Étape 1 — le stock de position
stock relevé + en cours − casse constatée
Sur le lait : 110 + 0 − 6 = 104 unités. C’est de 104, et non de 110, que part la commande.
Étape 2 — le besoin de commande
stock maximum − stock de position
220 + 22 − 104 = 138 unités. On vise le stock maximum, pas le seuil d’alerte.
Étape 3 — la commande en colis
nombre de colis (arrondi au SUPÉRIEUR) = besoin ÷ PCB
138 ÷ 12 = 11,50 → 12 colis, soit 144 unités.

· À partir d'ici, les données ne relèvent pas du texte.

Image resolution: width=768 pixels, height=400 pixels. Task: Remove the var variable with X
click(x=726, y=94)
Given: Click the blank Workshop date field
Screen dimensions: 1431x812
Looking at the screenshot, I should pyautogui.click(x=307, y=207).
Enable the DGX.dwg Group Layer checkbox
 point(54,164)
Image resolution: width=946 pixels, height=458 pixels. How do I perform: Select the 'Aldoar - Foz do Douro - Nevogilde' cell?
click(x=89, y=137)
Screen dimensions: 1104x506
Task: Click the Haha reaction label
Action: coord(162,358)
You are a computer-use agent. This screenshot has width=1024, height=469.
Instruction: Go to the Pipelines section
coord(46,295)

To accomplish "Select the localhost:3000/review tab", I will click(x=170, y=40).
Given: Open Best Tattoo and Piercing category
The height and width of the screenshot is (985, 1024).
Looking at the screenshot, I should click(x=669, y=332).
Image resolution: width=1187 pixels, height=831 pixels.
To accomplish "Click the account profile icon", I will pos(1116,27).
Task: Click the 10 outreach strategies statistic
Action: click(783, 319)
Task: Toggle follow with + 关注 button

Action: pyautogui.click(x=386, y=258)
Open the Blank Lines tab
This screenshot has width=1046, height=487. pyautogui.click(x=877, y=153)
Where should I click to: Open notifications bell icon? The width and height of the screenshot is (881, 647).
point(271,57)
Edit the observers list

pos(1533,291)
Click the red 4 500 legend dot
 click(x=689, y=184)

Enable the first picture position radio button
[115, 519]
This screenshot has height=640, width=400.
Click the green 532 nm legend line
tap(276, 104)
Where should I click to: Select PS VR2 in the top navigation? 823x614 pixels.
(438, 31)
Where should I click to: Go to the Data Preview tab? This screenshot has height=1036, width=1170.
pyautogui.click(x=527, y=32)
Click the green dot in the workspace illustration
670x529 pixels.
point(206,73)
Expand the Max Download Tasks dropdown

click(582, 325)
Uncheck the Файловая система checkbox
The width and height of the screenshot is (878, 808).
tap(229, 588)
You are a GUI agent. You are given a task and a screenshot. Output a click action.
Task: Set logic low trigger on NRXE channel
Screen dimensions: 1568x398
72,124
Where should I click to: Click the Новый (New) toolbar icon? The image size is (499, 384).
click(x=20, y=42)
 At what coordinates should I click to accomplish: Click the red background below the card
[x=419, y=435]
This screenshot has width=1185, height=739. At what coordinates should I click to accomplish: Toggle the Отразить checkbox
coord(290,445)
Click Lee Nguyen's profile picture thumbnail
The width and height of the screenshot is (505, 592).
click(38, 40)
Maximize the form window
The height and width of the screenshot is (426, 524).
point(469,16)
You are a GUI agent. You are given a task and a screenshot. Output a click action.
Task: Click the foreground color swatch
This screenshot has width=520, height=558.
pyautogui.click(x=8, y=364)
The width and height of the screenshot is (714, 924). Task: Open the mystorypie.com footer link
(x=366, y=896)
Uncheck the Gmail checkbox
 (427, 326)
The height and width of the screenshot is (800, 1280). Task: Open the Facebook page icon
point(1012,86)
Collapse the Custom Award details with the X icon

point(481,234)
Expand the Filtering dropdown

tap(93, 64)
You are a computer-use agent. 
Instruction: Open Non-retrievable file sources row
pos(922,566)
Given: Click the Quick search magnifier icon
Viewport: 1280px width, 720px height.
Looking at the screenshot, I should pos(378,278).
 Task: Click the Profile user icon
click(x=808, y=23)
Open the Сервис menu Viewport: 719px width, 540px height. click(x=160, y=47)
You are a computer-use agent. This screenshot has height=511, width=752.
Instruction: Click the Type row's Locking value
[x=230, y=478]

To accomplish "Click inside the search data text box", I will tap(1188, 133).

On ne coupe pas un colis : le surplus de 6 se note.
Étape 4 — le stock final attendu
position + unités commandées − ventes prévues
104 + 144 − 220 = 28 unités, au-dessus de la sécurité (22). En dessous, une des trois étapes précédentes est fausse.
Une position négative
un rayon ne contient pas moins que rien
Le compte ne peut pas être négatif : on retient 0 pour continuer, et on va chercher l’écart — réception non saisie, casse non déclarée, comptage faux — AVANT de valider.
Un besoin négatif
il ne dit pas « retirer », il dit « en trop »
Le café : 50 + 10 − 150 = − 90. Le rayon détient 90 unités de trop, soit 18 jours de ventes d’avance. On ne commande pas, et on le signale.
Sur un tableur — avec les fonctions
=MAX(0 ; C2+D2-E2) · =MAX(0 ; F2+G2+H2-I2) · =ARRONDI.SUP(J2/B2 ; 0) · =I2+K2*B2-F2-G2
Les quatre étapes dans la feuille du module : position en I, besoin en J, colis en K, stock final en L — avec le PCB en B, le relevé en C, l’en cours en D, la casse en E, les ventes avant et après en F et G, la sécurité en H. MAX pose le plancher à zéro, ARRONDI.SUP monte au colis entier.
Sur un tableur — sans les fonctions
=C2+D2-E2 · =F2+G2+H2-I2 · =J2/B2 · =I2+K2*B2-F2-G2
Les mêmes calculs, puis le plancher à zéro et l’arrondi au colis SUPÉRIEUR posés à la main. Dans les deux méthodes, la colonne commentaire dit ce que vous avez fait : le plancher posé, l’arrondi retenu, l’arbitrage assumé.